POV-Ray : Newsgroups : povray.binaries.images : Re: Previews of Ice Planet stuff : Re: Previews of Ice Planet stuff Server Time
2 Sep 2024 04:15:53 EDT (-0400)
  Re: Previews of Ice Planet stuff  
From: David Fontaine
Date: 29 Aug 2000 16:50:29
Message: <39AC1FDE.21DBD949@faricy.net>
Christoph Hormann wrote:

> I like the first one, looks a bit like one of those ancient paintings of arctic
> expeditions.

Thanks!

> The crystals seem a bit too transparent to me, but maybe they just suffer from
> the lack of a background to reflect. They don't look like ice crystals so they
> probably won't fit in the landscape.

Oops, forgot reflection! The crystals I was just toying around with, they need a
little work.

> In the third one i do not realize the difficulty (the stats seem quite extreme
> though) but maybe i just don't see enough details in the pict.
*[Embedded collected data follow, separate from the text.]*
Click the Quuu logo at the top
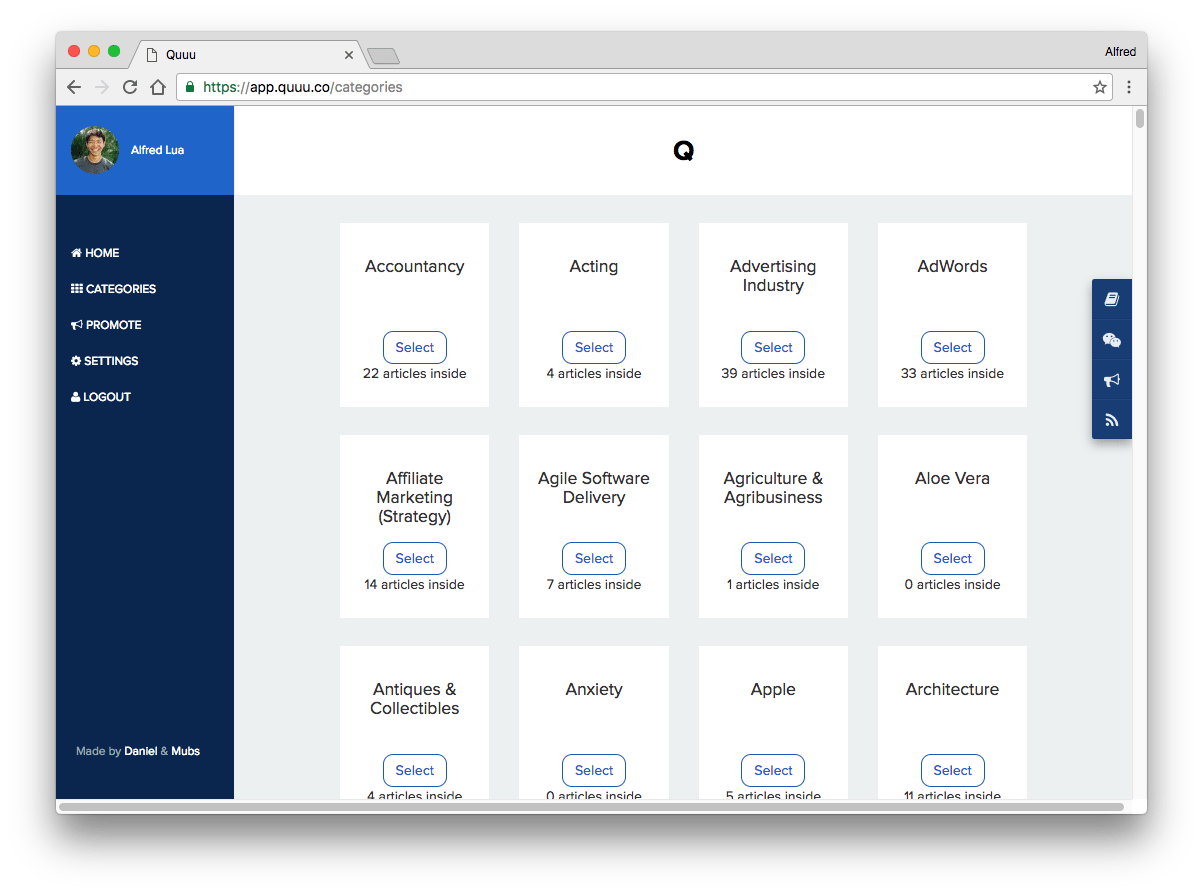pos(683,150)
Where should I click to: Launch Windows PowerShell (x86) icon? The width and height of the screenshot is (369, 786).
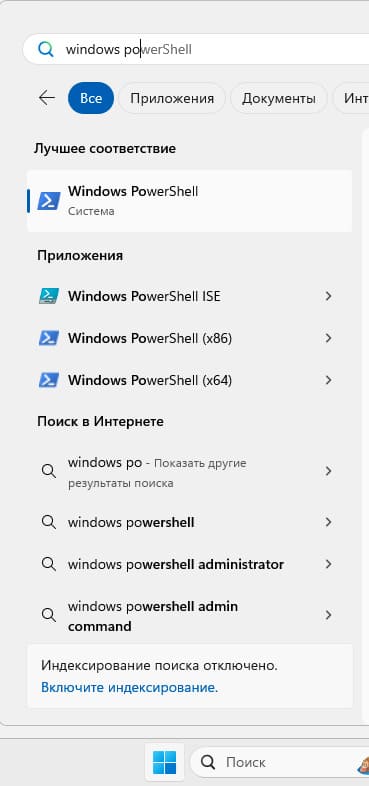(x=49, y=338)
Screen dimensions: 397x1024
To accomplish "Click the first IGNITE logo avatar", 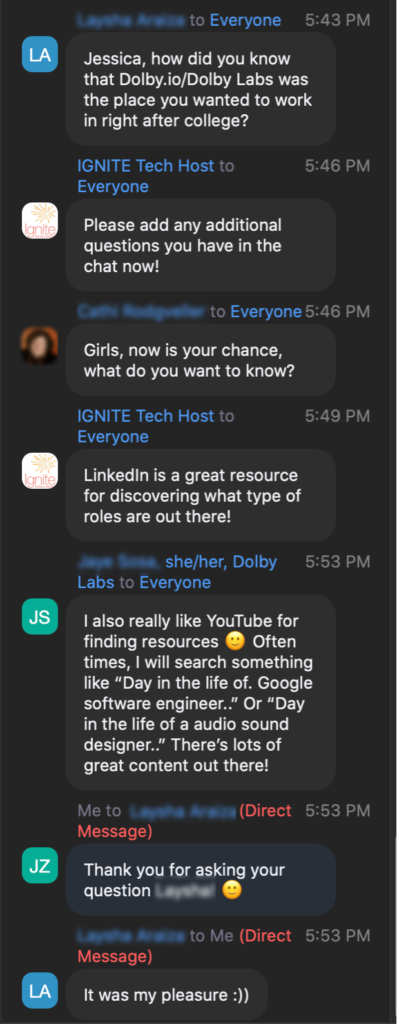I will (x=40, y=220).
It's fairly simple in theory: for each layer of bricks, make a grid, and specify
each element as outside, part of a cylinder, or part of a hemisphere. Next, go and
take out any "nubs" (cylinder elements that only have one adjacent cylinder
element). Then go laying bricks around the outside of the cylinder portions. Then
fill in the domes (the domes are solid :-(  ).
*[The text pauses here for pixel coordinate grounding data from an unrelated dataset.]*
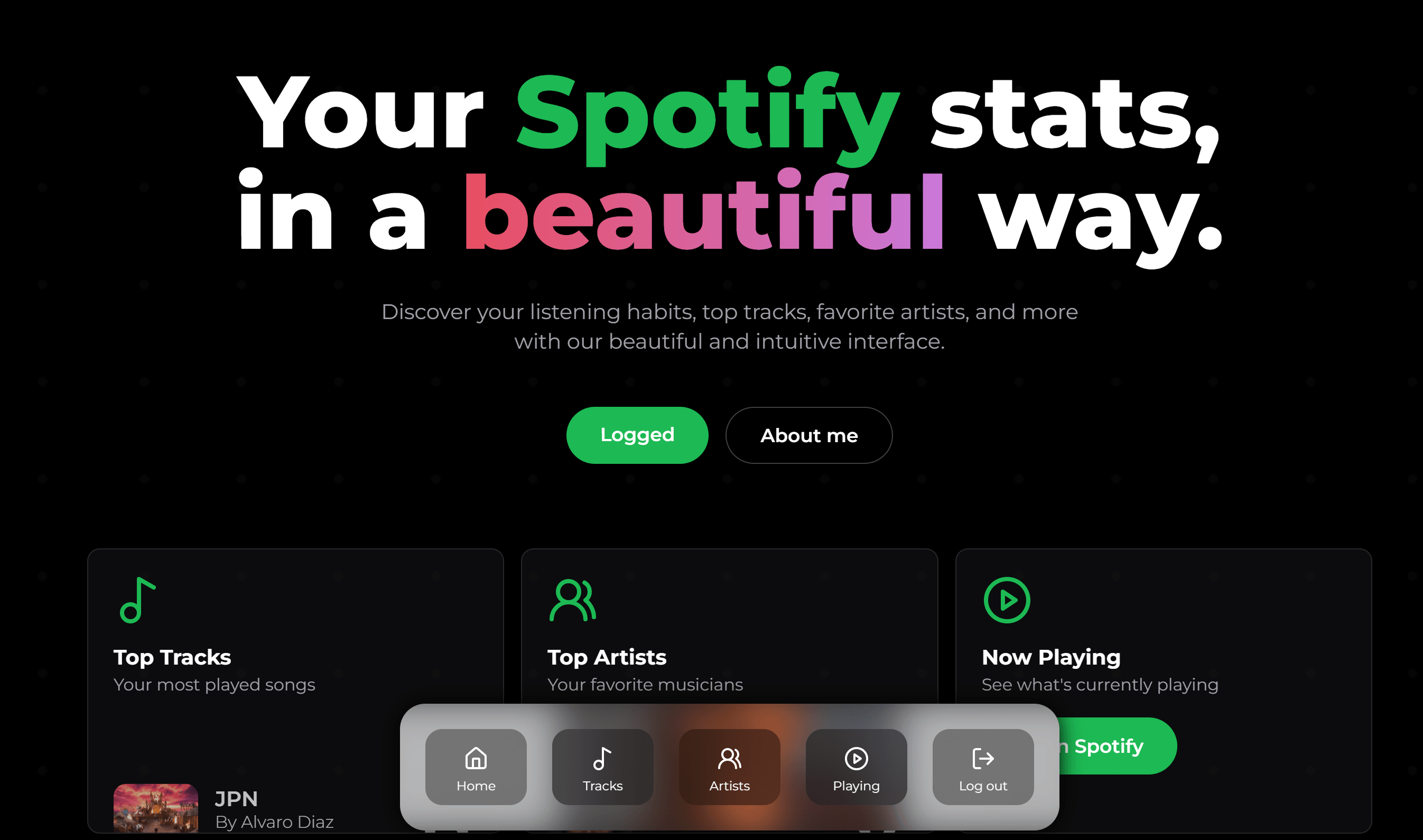Select the JPN album cover thumbnail
This screenshot has width=1423, height=840.
pyautogui.click(x=156, y=808)
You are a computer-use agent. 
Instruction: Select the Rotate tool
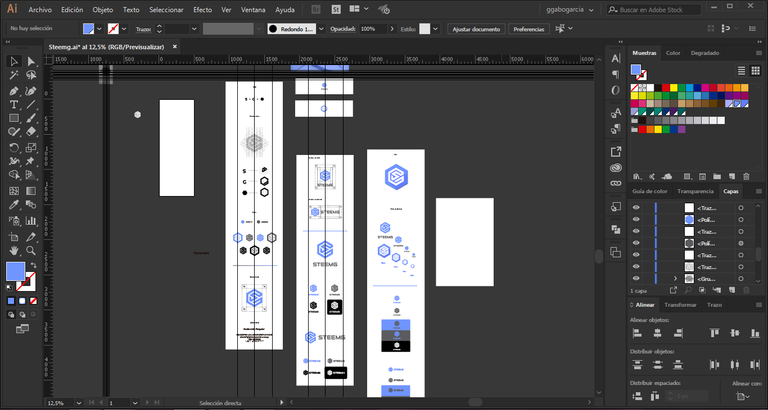tap(14, 147)
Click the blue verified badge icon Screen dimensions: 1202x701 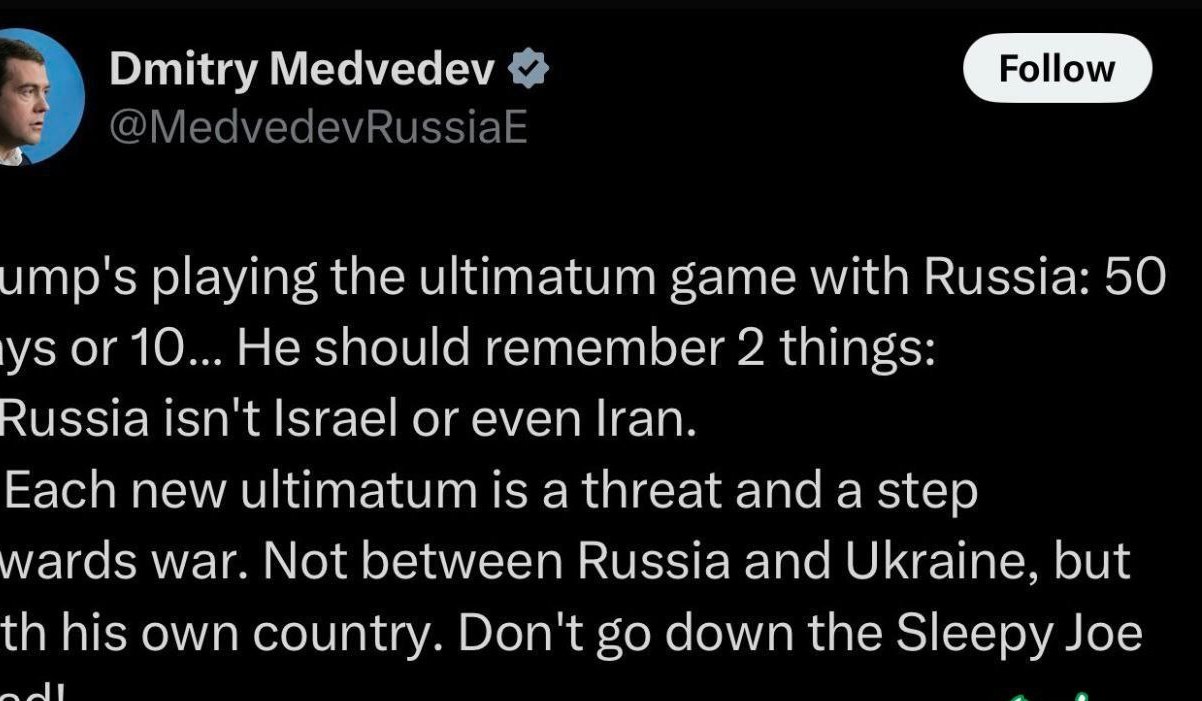[x=527, y=69]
Personally, though, I find POV-Ray's language hard to read. I am used to C; you
always know where a line ends with a semicolon, no manually incrementing loops,
'{}' indicates blocks rather than objects.
POV, on the other hand, is very dense visually; characters like '#', long keywords,
etc. Loops and other control aids are virtually indistinguishable without actually
reading the code, because in order to change a variable you need #local or
#declare, which has the same first character and is the same color as #while and
#end.

Of course, that's no excuse for '<' versus '<=' or indexing from one... ;-)

--
David Fontaine   <dav### [at] faricynet>   ICQ 55354965
Please visit my website:  http://davidf.faricy.net/


Post a reply to this message

Copyright 2003-2023 Persistence of Vision Raytracer Pty. Ltd.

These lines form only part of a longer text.